We have four children and except for the year my sweet mother-in-law made them costumes to wear to our church’s Hallelujah Party, the kids suffered from my lack in the creative costume department.
This particular year all but one child had a costume ready to go for the party. We piled in the big green van and stopped at a department store to find a costume. In a time crunch, we grabbed the most appropriate one and climbed back in the van. The child got right to work getting dressed.
And then I heard it.
The painful sound of fabric tearing.
What came next was heartbreaking. My child’s small voice from the back of the van, “I just feel like no one loves me.”
Yes, it was true that I was a terrible birthday-party mom who was severely stunted in the holiday department and needed assistance with assisting them in the science-fair madness each year…but my love?
I loved my kids with a fierce love. As they have grown into adulthood, my love has grown too. It has gone from fierce to fiercer to fiercerer.
But at the time of the costume party, my child was greatly saddened by circumstances and felt unloved. I mean in his mind, if I loved him I would not have allowed him to feel despair, right? My sweet boy had not yet learned that his feelings or perception cannot change the fact that my love will never waver.
When I was very young, I knew there was a God who loved me very much. I’d look at the tall birch trees and the beautiful pines and I’d see The Creator. I’d watch the squirrels as they scurried about getting ready for the Minnesota winter that loomed around the corner, and I’d feel the presence of The One who loved me enough to make the amazing world in which I was growing up.

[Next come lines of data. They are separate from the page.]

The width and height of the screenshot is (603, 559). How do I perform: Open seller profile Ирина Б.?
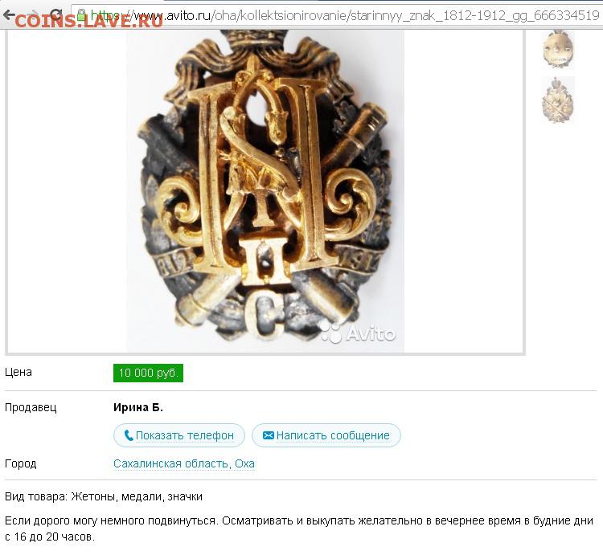click(x=138, y=408)
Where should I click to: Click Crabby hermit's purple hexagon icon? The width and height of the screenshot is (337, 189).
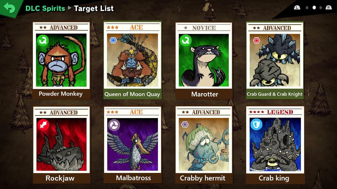185,124
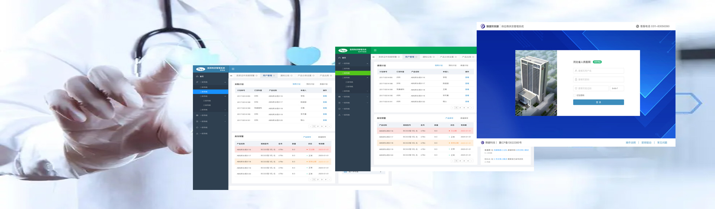
Task: Collapse the first 一级导航 in the green-header sidebar
Action: tap(367, 63)
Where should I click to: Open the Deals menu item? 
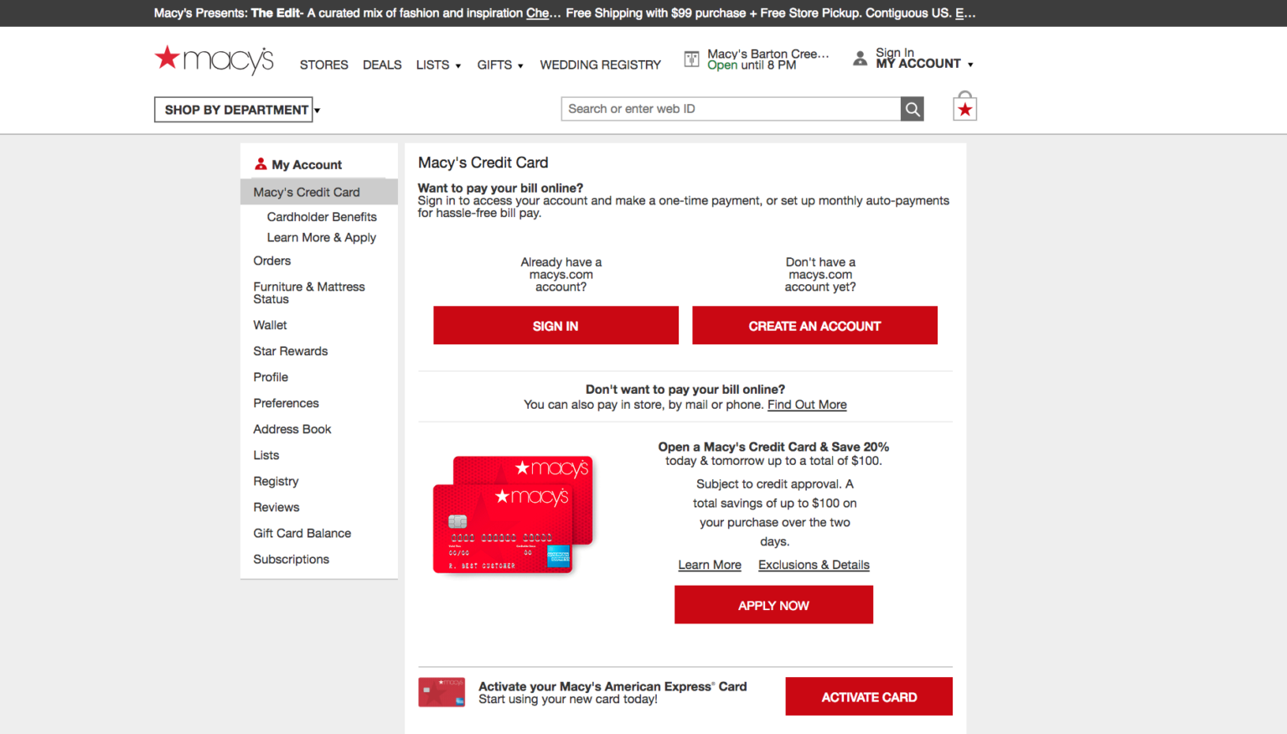click(x=382, y=65)
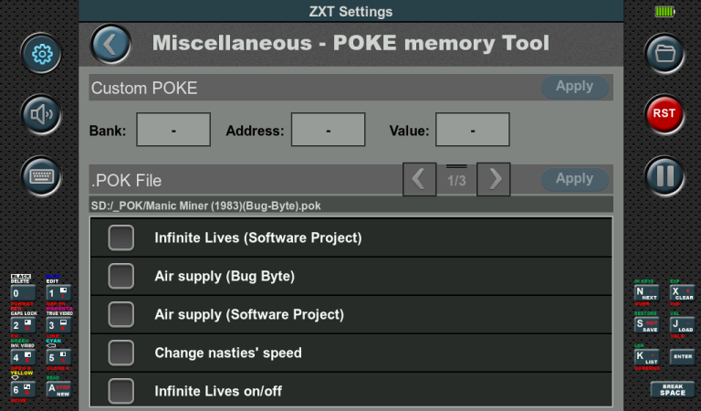Viewport: 701px width, 411px height.
Task: Select the Address input field
Action: point(329,131)
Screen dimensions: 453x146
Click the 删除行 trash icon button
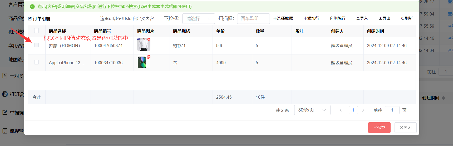pos(338,18)
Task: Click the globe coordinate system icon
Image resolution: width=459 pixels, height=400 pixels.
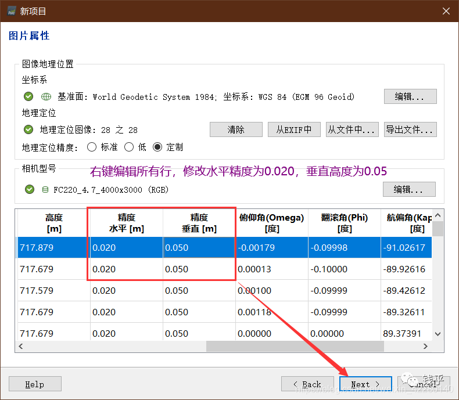Action: point(46,97)
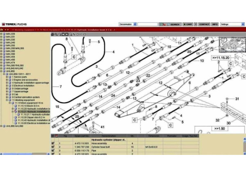This screenshot has width=246, height=177.
Task: Expand the 8 Cab tree node
Action: coord(9,94)
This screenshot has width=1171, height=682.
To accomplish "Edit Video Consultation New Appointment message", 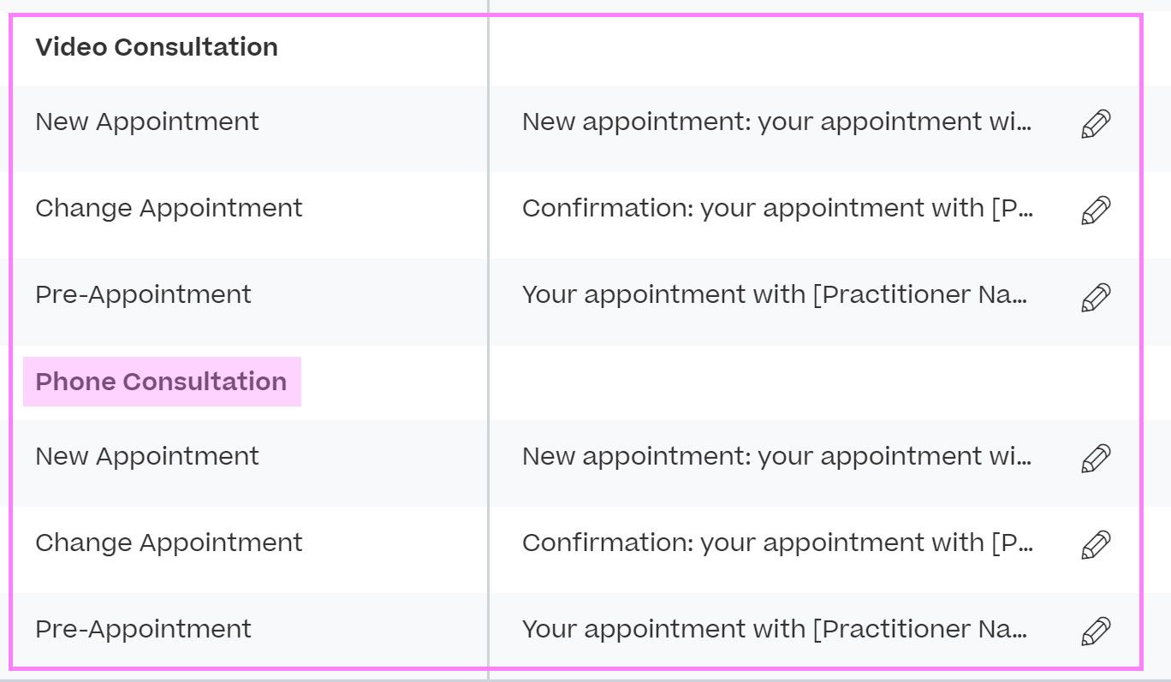I will point(1096,124).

I gave my heart to Jesus as a teenager. Through the valleys of growing in my faith, I admit that I have wondered where God’s love for me had gone. There were seasons in life when I had no doubt that He loved me enough to provide a way to have a forever relationship with Him, but at the same time I wondered where He went when I was hurting.
In the middle of the trials of life, had He gone to sleep? Was He busy taking care of someone else? Had He stopped loving me when…
People I loved got sick?
Money got tight?
Friends betrayed me?
There were times I was disciplined?
But no. Because God’s love never wavers.
Isn’t it great to know that God’s love doesn’t change according to how we feel?

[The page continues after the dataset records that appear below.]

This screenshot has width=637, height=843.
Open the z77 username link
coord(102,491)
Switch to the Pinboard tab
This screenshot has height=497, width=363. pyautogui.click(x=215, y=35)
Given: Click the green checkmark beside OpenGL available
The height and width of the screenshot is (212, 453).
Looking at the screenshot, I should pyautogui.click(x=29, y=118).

Opportunities present themselves daily to teach our children what it means to live by faith. Our kids hurt when they fail a test, a friend betrays, a pet dies, or someone they love is diagnosed with cancer. God’s promise of loving us isn’t shown by “everything going my way.” On the contrary, his love is demonstrated by his faithful presence and the promise kept that all things work together for good to those who love him (Romans 8:28).
We can help our children grow in their faith by watching for and talking about the ways God uses difficulties in life to bring good.

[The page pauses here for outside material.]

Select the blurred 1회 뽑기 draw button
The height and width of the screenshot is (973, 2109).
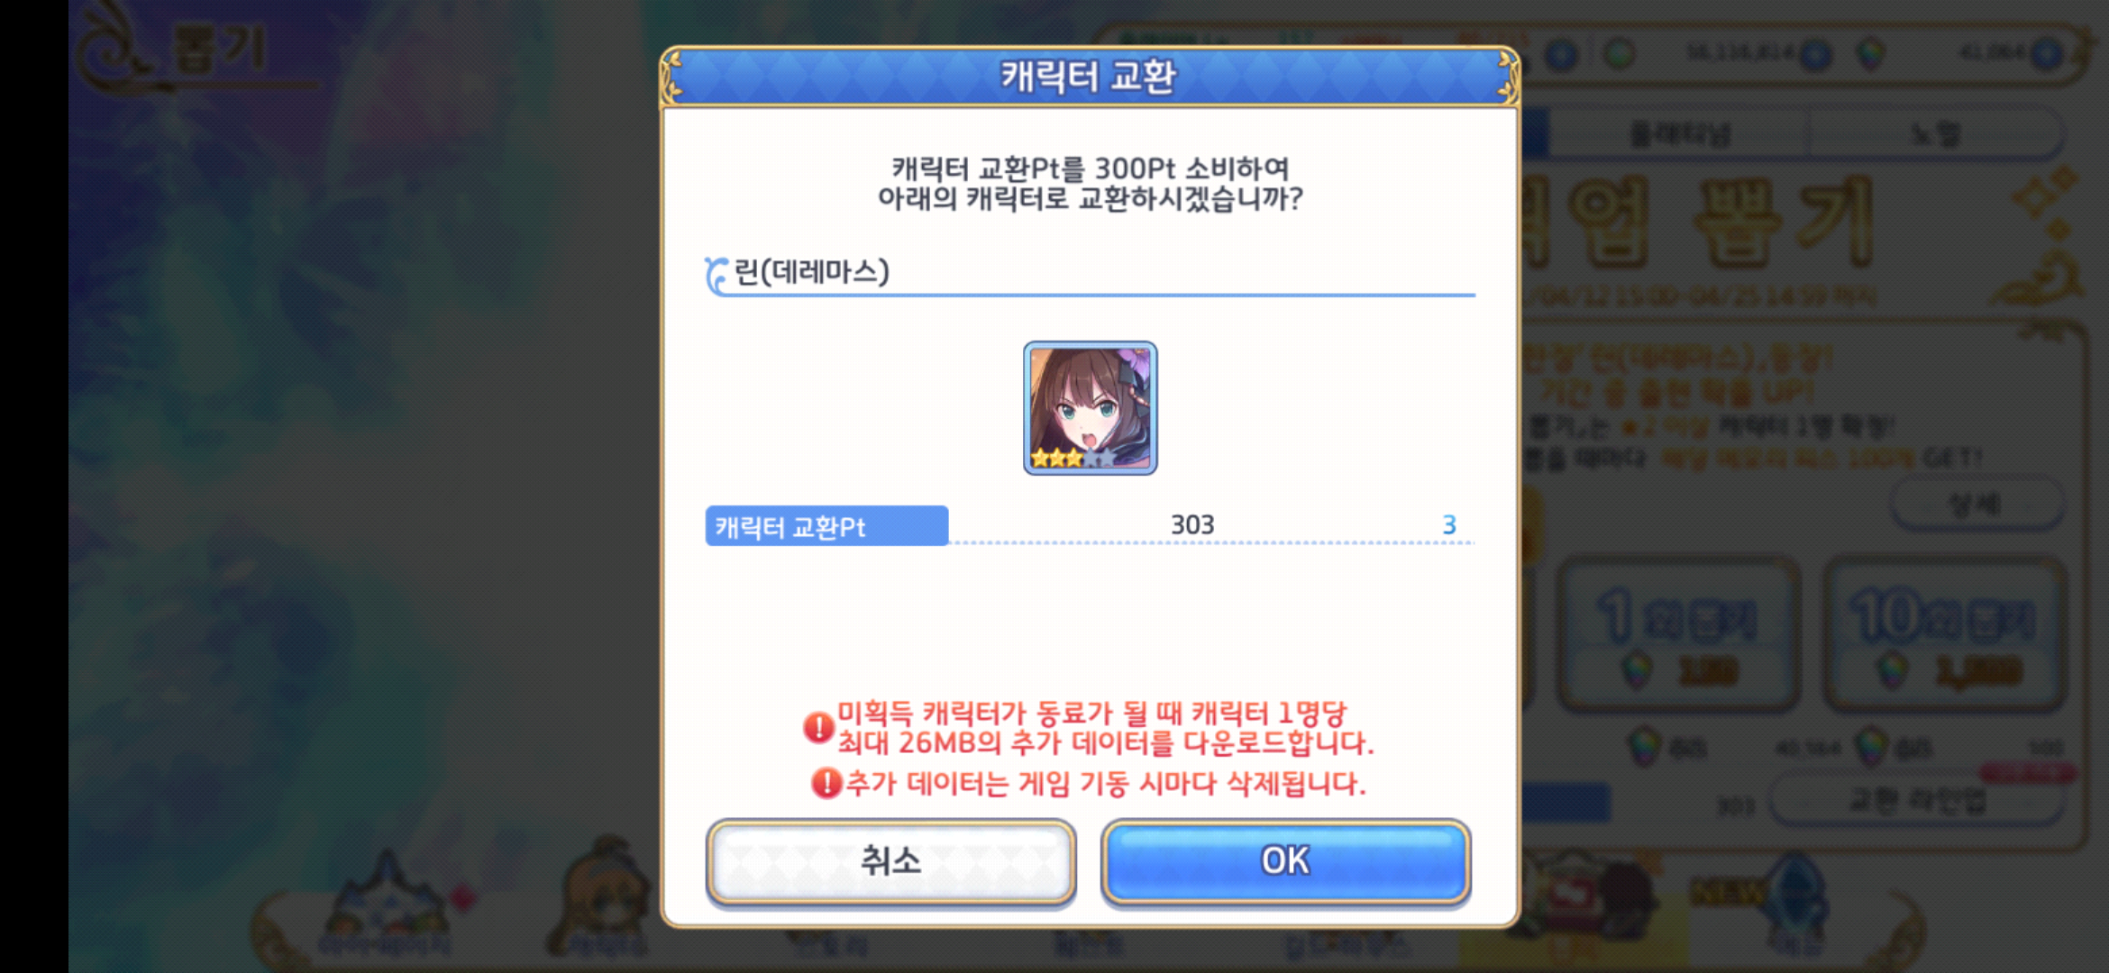(1678, 633)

A favorite passage in Ephesians 3 describes God’s love:
“I pray that out of his glorious riches he may strengthen you with power through his Spirit in your inner being, so that Christ may dwell in your hearts through faith. And I pray that you, being rooted and established in love,may have power, together with all the Lord’s holy people, to grasp how wide and long and high and deep is the love of Christ,and to know this love that surpasses knowledge—that you may be filled to the measure of all the fullness of God.”
Today might be a day filled with disappointment or the unknown, but it doesn’t change God’s love for you.
God’s love for his children is fiercest!